Highly recyclable Ag NPs/alginate composite beads prepared via one-pot encapsulation method for efficient continuous reduction of p-nitrophenol†
Abstract
Nanosilver/alginate composite beads were successfully fabricated via a simple one-pot encapsulation method and were effectively applied to degradation experiments with p-nitrophenol under batch and fixed-bed conditions. Three-dimensional alginate hydrogels cross-linked with calcium ions were used as supporting matrix for “confinement” of the nanosilver, leading to the formation of nanosilver/alginate composite beads without significant aggregation of active nanoparticles. The samples were characterized by X-ray diffraction, scanning electron microscopy, transmission electron microscopy, and X-ray photoelectron spectroscopy. As-fabricated bead-like samples showed excellent catalytic efficiency at ambient temperature; material with 10% silver content required 170 seconds to catalyze hydrogenation of highly toxic p-nitrophenol under batch conditions.
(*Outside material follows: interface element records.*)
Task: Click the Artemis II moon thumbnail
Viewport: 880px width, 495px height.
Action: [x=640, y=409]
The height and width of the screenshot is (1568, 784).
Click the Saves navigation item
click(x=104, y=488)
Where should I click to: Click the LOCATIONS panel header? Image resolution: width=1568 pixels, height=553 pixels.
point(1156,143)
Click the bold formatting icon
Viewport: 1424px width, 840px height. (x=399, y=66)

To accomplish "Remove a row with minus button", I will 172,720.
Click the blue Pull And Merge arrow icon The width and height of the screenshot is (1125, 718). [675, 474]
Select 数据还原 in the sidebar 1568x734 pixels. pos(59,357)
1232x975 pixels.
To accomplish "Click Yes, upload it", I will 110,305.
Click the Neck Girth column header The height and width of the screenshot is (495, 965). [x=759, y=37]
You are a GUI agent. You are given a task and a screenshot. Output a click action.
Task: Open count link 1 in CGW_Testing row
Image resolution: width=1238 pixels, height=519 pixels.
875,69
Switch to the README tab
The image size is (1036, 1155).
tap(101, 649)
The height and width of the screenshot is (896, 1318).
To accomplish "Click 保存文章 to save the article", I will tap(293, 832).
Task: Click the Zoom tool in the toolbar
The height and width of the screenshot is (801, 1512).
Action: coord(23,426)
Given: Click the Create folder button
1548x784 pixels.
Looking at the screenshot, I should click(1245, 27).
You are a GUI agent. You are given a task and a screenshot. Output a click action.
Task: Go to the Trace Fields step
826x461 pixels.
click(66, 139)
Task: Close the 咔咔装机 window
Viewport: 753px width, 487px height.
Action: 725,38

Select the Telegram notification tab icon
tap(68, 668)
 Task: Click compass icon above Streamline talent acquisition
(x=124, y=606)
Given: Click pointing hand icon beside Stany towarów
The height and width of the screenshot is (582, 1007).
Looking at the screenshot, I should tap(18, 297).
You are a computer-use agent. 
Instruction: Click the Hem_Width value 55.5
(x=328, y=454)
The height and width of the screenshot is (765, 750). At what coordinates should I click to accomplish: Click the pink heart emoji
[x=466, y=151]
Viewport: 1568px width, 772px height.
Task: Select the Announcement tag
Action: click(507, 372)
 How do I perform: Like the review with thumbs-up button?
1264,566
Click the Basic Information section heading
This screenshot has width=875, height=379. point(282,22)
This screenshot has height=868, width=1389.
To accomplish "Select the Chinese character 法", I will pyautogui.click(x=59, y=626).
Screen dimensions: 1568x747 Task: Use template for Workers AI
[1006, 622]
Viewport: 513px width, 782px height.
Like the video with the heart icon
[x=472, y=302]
Good stability was also demonstrated in the process of dynamic catalytic degradation, which showed continuous high conversion performance for 4-NP; about 40 minutes at 298 K and residual concentration reached 0.0335 mg L−1 at a flow rate of 1 mL min−1. A pseudo-first order kinetic model described the relationship between concentration and time well; the rate constant k is 0.0149 s−1. Very favorably, the way to recycle the catalyst is very simple, namely filtration only is enough. In addition, the catalytic capability did not decline significantly after 10 recycles and average conversion content was still 97.96%.